**GOAL OF THE EXERCISE**
Transcribe the passage of the bar story starting at "Nods and murmurs" and ending at "my boat shoes.", copying it word for word.

**TEXT FOR ANALYSIS**
::::

At this point, I should have shut up. But I’m me. So I didn’t.
I stand next to him at the corner of the bar, thinking a moment.
“If you drink that smoother than me, I will dance naked…” – open my hand and slap the bar top…”On”…slap..”this”…slap…”BAR!!!”
SET ‘EM UP!
Bartender pulls another round, sets up a filled rocks glass of Jameson for The Terror, sets up a full rocks glass of Jameson for me.
(For the record, there was nothing smart about this. Having once sucked down half a fifth of Jack Daniels once, I never developed a like for Whiskey. More of a tequila man, me…)
Everyone watches as The Terror downs his shot. Smooth.
All eyes turn to me as I down my shot. Smooth.
“I don’t know, Guap”, chimes in one of the guys.”I think Terror was smoother”
“What?!?” I shoot back, surprised. Considering I was drunk enough where balance was now an issue, I thought I downed it pretty well. One quick shot, no spillage, no dribbling. (I don’t have to like a liquor to give it respect. I’m classy that way.)
Nods and murmurs of agreement form the guys. They thought John was smoother.
But I’m a man of my word.”CLEAR THE BAR!!!” I shout as my battle cry.
Everyones eyes fly all the way open in surprise as I start getting out of my shirt.
“Guap”, says The Terror, “You don’t have to do this.”
CLEAR THE BAR!!!” as I take off my boat shoes.
“Dude” says Jimmy, “you really don’t have to do this”.
“CLEAR. THE. BAR!!!”
“He’s doing it fellas. Move your drinks!”
The bar at this place was a long U – twenty feet along the length, two five foot sections at the ends. I was at the corner of the bottom (furthest from the door) of the bar.
They cleared the bar.

::::

**EXERCISE DATA**
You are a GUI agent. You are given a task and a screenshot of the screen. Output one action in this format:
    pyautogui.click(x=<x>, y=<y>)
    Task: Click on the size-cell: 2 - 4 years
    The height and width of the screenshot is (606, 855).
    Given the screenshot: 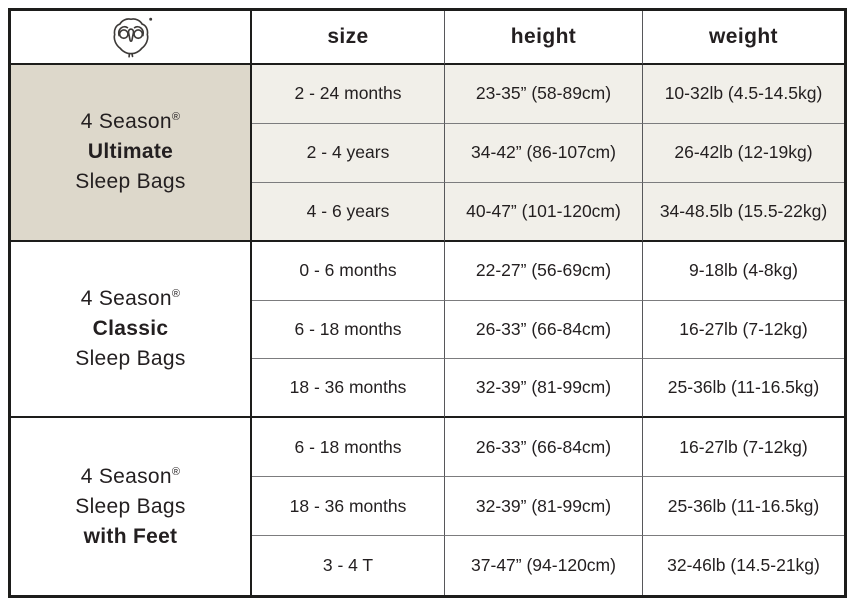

::::

**TASK SOLUTION**
Nods and murmurs of agreement form the guys. They thought John was smoother.
But I’m a man of my word.”CLEAR THE BAR!!!” I shout as my battle cry.
Everyones eyes fly all the way open in surprise as I start getting out of my shirt.
“Guap”, says The Terror, “You don’t have to do this.”
CLEAR THE BAR!!!” as I take off my boat shoes.